Abstract

OBJECTIVES
Catecholamine metabolism has been thought to be related to the pathophysiology of panic disorder. There are two human COMT alleles, coding for a low activity enzyme, COMT L(L), and a high activity enzyme, COMT H(H), respectively. We examined the distribution of COMT genotypes and the relationship between COMT genetic polymorphism and some clinical characteristics in patients with panic disorder. METHOD: We recruited 51 patients who met the DSM-IV criteria for panic disorder, and 45 normal control subjects who had neither medical nor psychiatric illnesses.
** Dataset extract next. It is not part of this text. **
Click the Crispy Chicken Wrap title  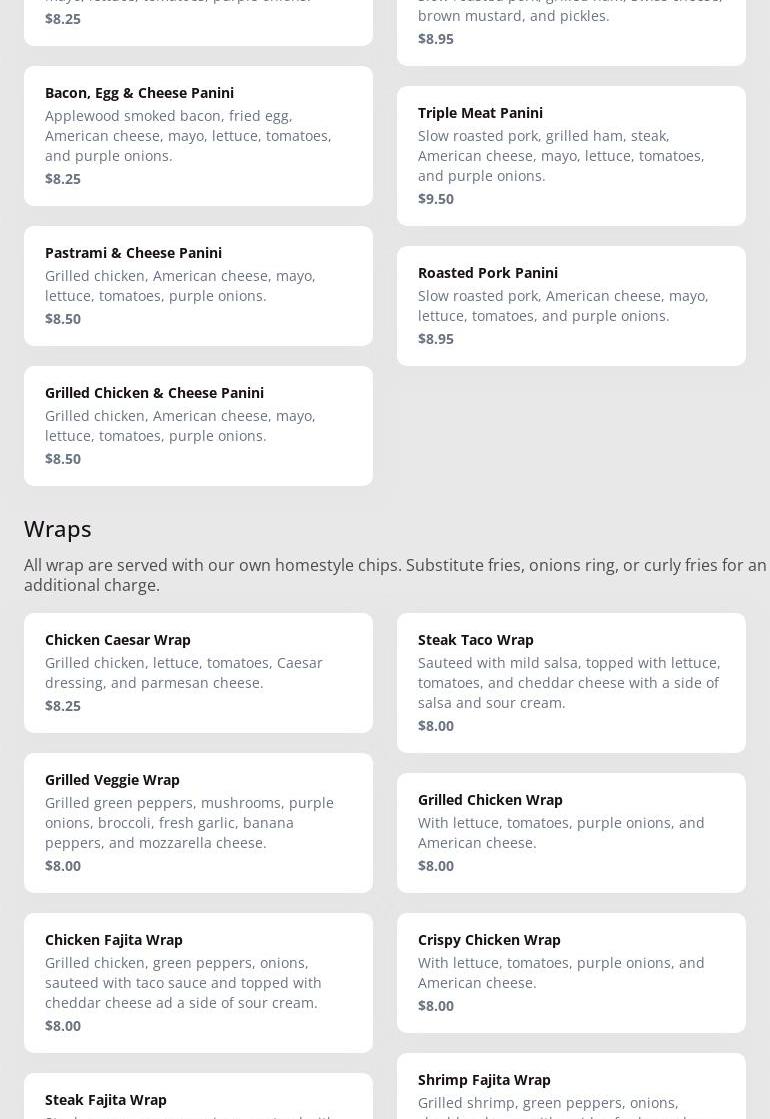(x=489, y=940)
Genetic polymorphism of COMT was identified in all subjects using PCR-based restriction fragment length polymorphism(RFLP) analysis. We assessed some clinical variables including treatment responses in panic patients and measured anxiety and depression levels in normal control subjects using Spielberger State-Trait Anxiety Inventory (STAI) and Beck Depression Inventory (BDI). RESULT: The frequency of the homozygous LL genotype was higher in panic patients than that in control subjects (19.6% vs. 2.2%). We found that panic disorder was significantly associated with L allele (x2=8.66, p=0.003) and LL genotype(x2=8.45, p=0.015). Panic patients with LL genotype showed poorer treatment response than those with other genotypes (F=4.98, p=0.011).
CONCLUSION
These results suggest that LL genotype of the COMT gene may be related to the pathophysiology and clinical courses in some patients with panic disorder.